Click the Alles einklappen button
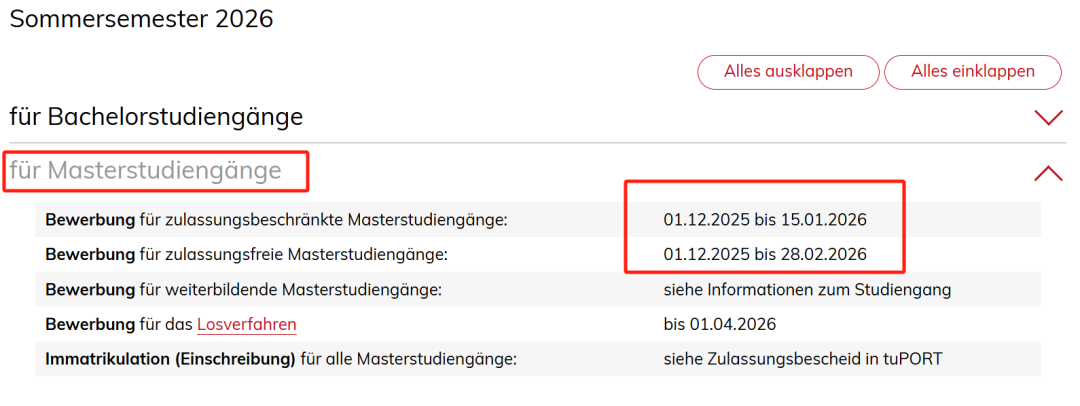 click(972, 72)
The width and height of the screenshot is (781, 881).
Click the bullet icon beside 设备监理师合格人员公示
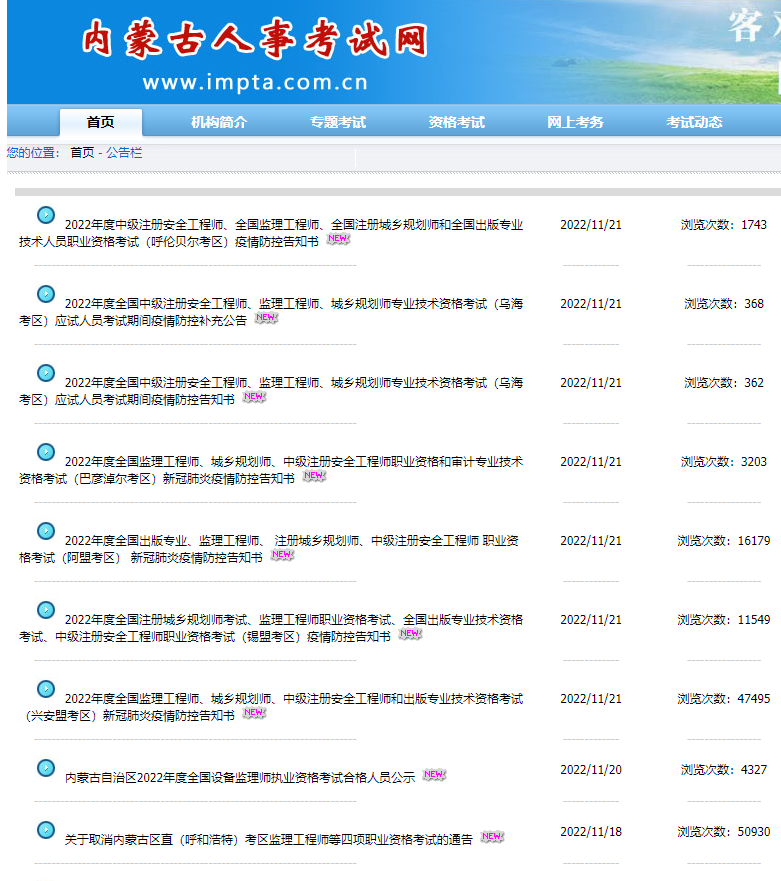pos(46,768)
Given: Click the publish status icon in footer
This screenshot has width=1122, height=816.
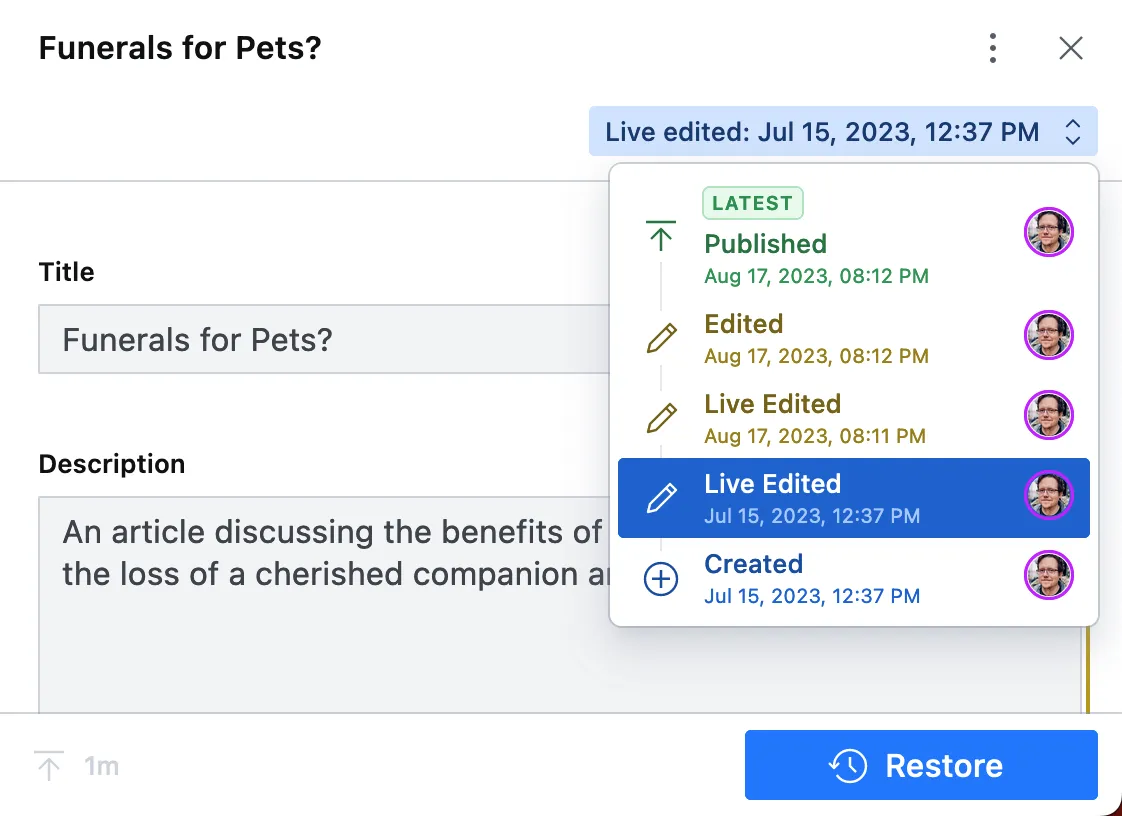Looking at the screenshot, I should coord(48,766).
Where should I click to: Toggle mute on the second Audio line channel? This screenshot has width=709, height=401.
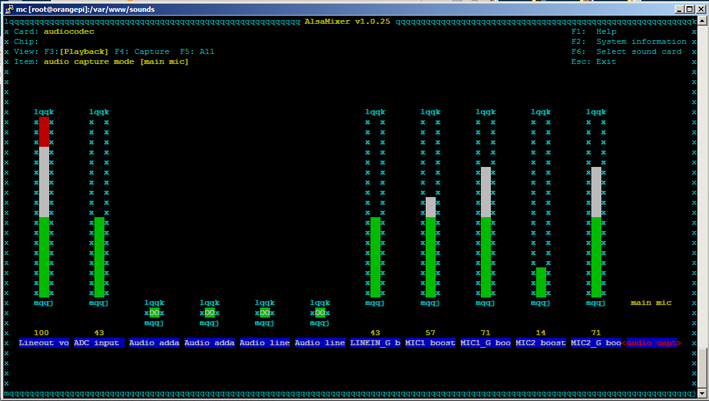pos(320,313)
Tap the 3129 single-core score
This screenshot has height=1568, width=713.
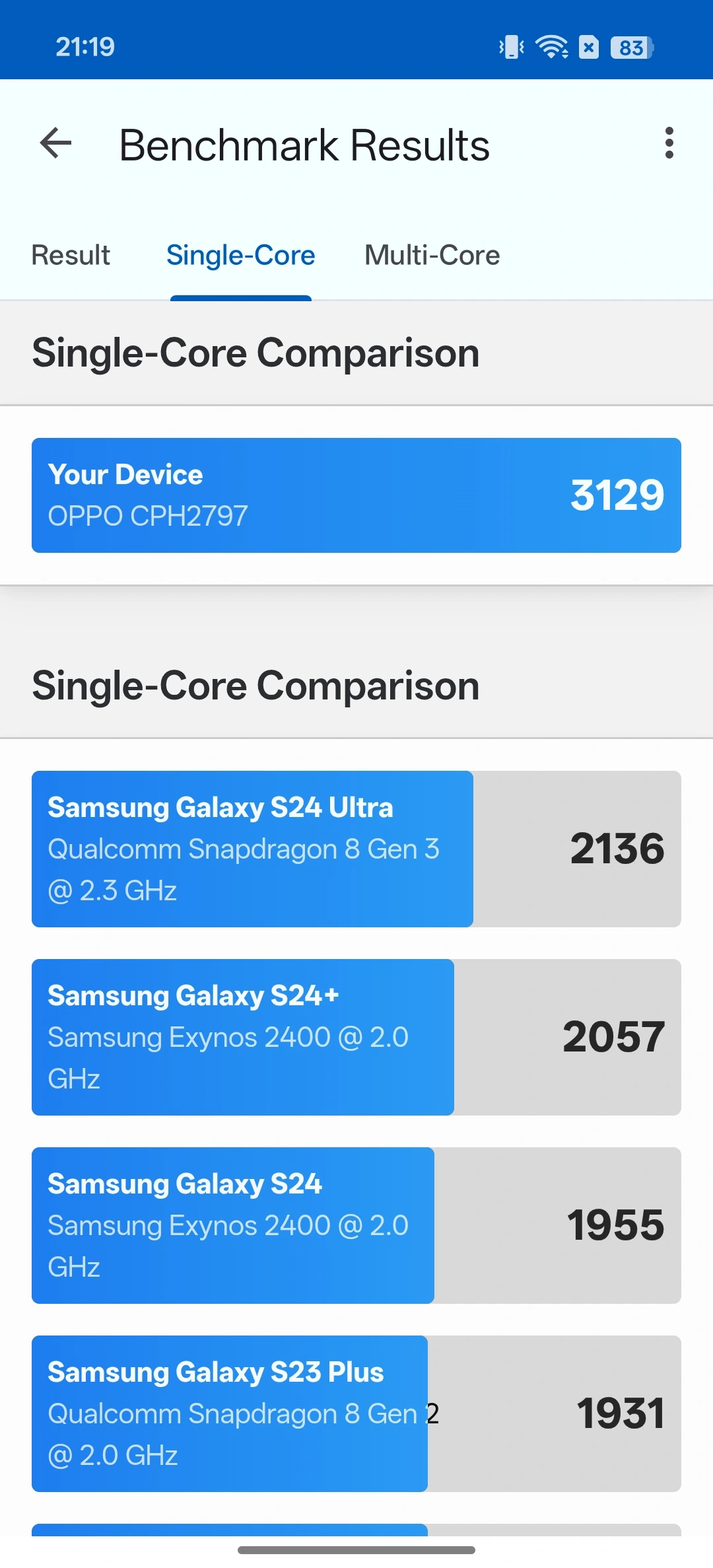[x=617, y=495]
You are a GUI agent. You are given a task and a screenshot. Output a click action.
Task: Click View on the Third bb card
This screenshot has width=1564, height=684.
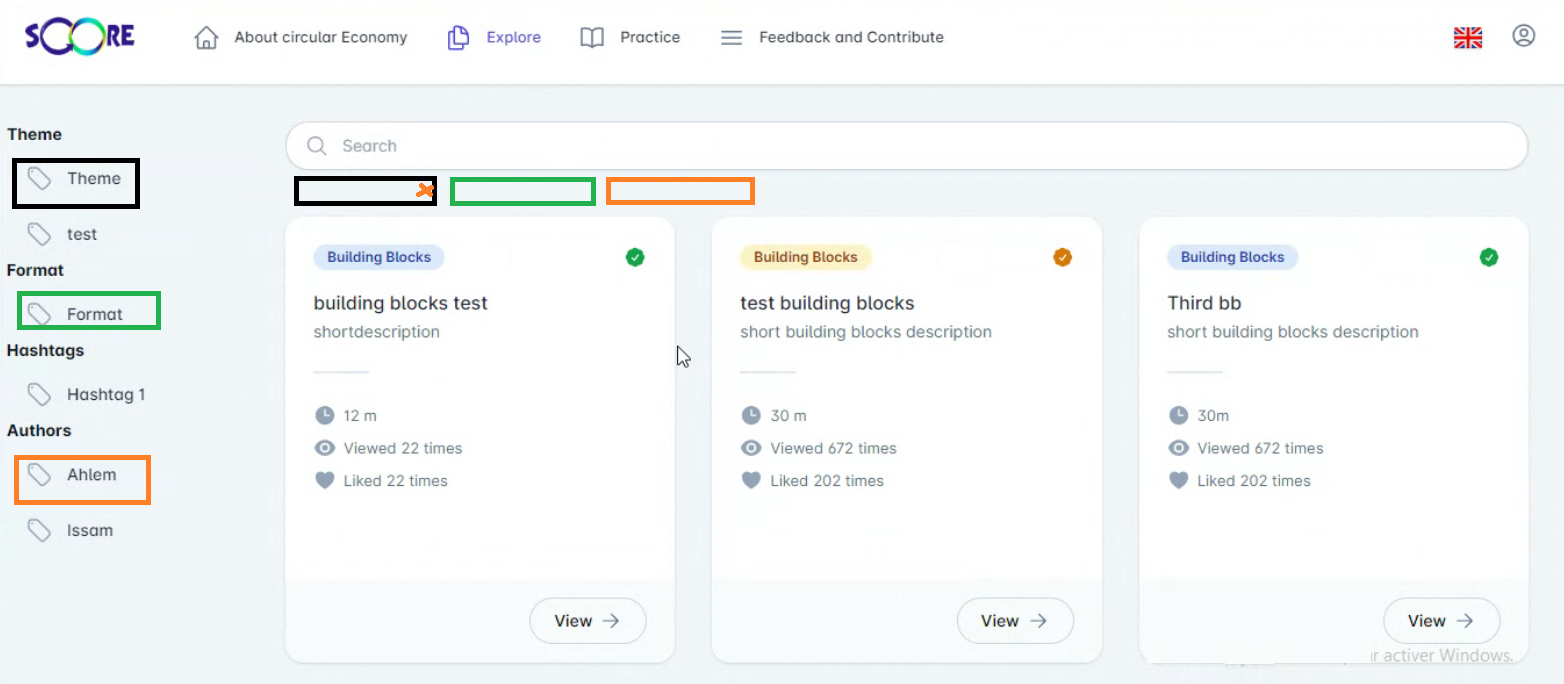tap(1441, 621)
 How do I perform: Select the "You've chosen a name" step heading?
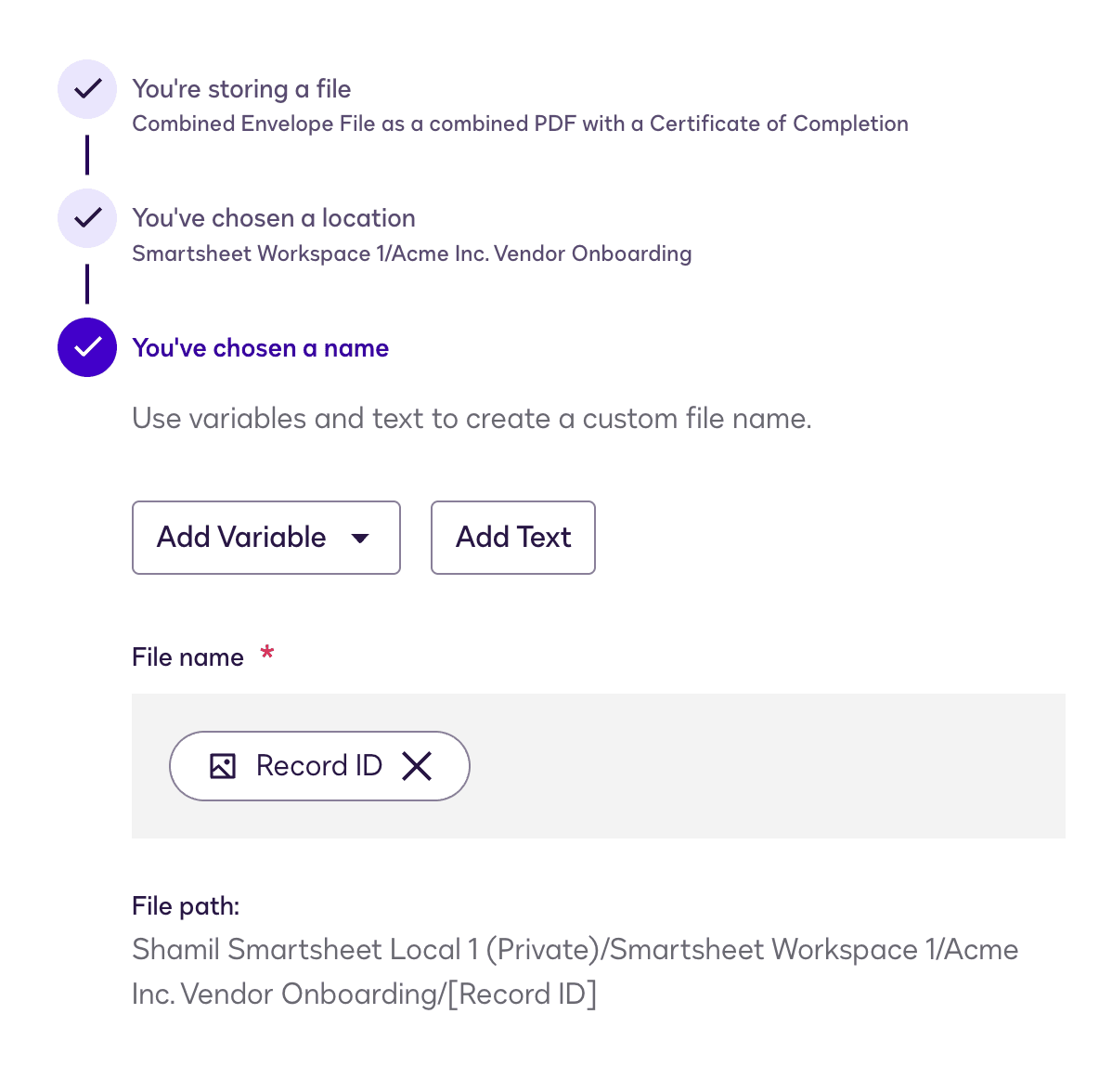261,348
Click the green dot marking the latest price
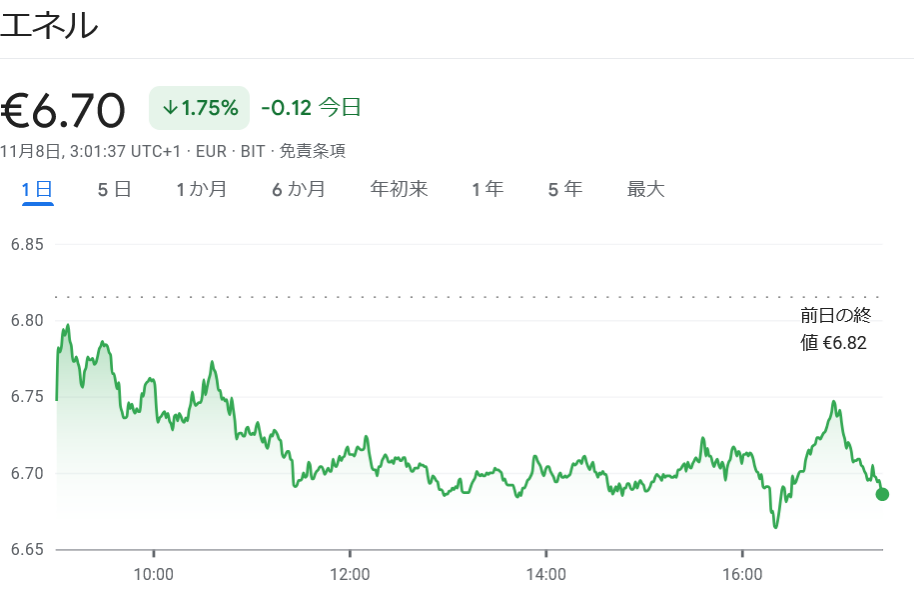 point(881,493)
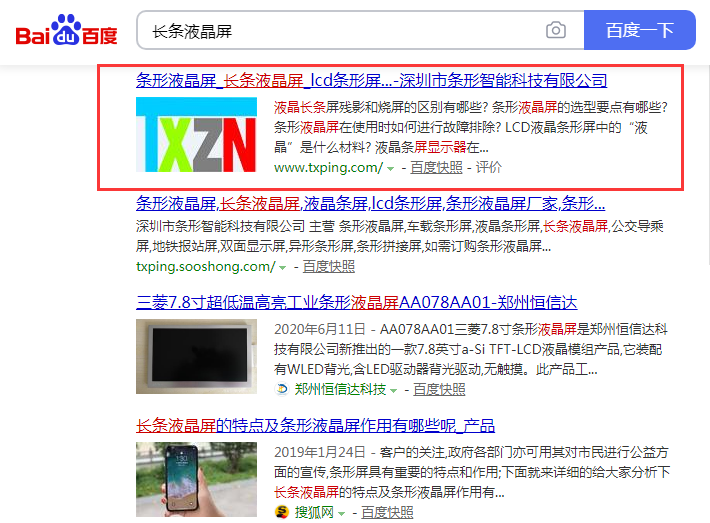Click the Baidu logo
The width and height of the screenshot is (710, 523).
point(65,32)
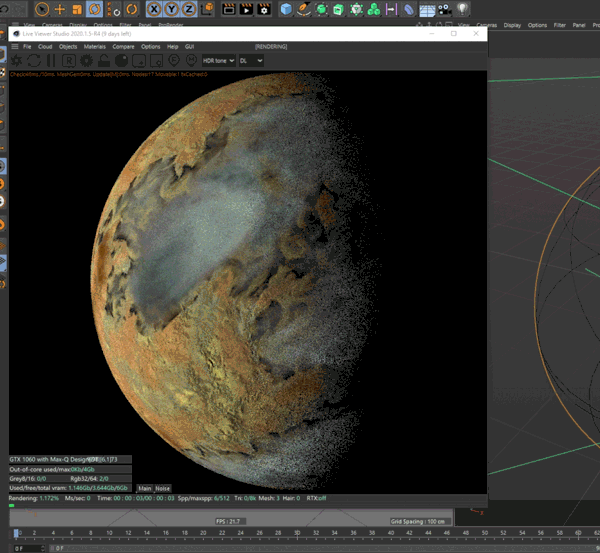Click the clay mode sphere icon
Image resolution: width=600 pixels, height=553 pixels.
(121, 61)
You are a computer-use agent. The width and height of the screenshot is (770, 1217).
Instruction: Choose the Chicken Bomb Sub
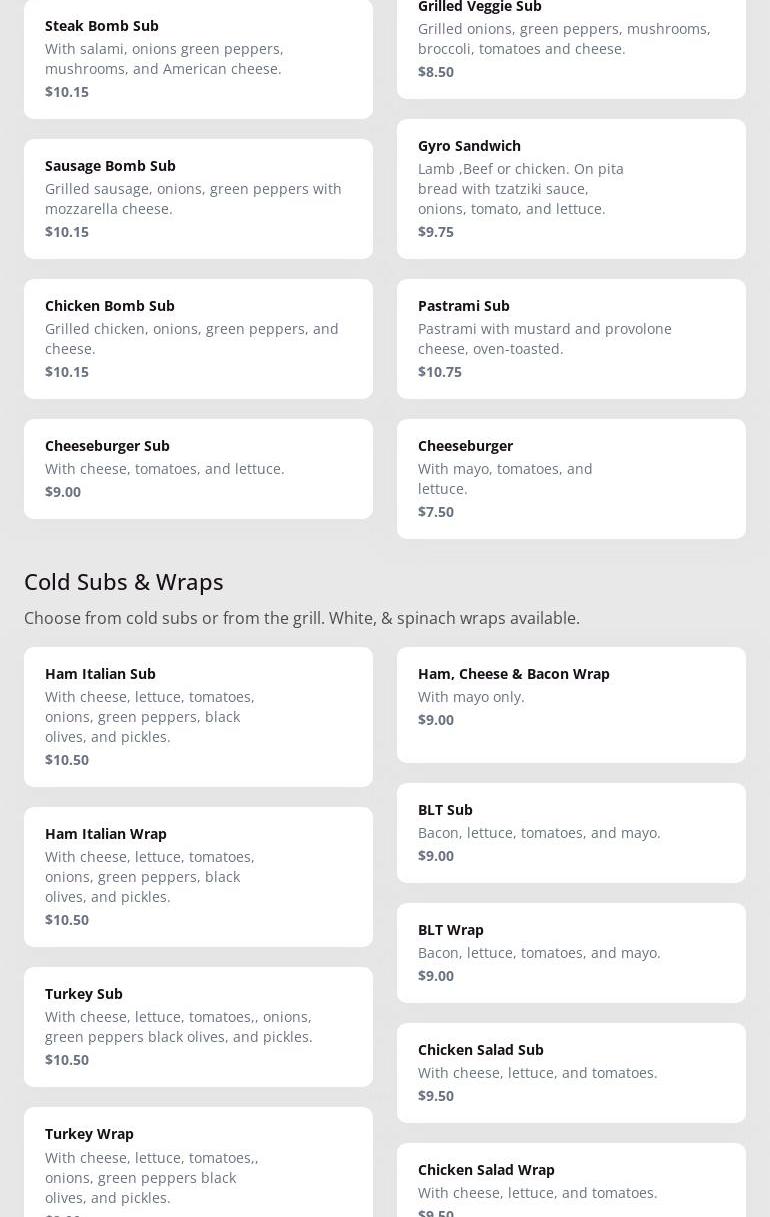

------------------------------------

**WHAT TO DO**
State how many lines of the records contain the string "agent". The number is the whole answer.

**EXERCISE ANSWER**
2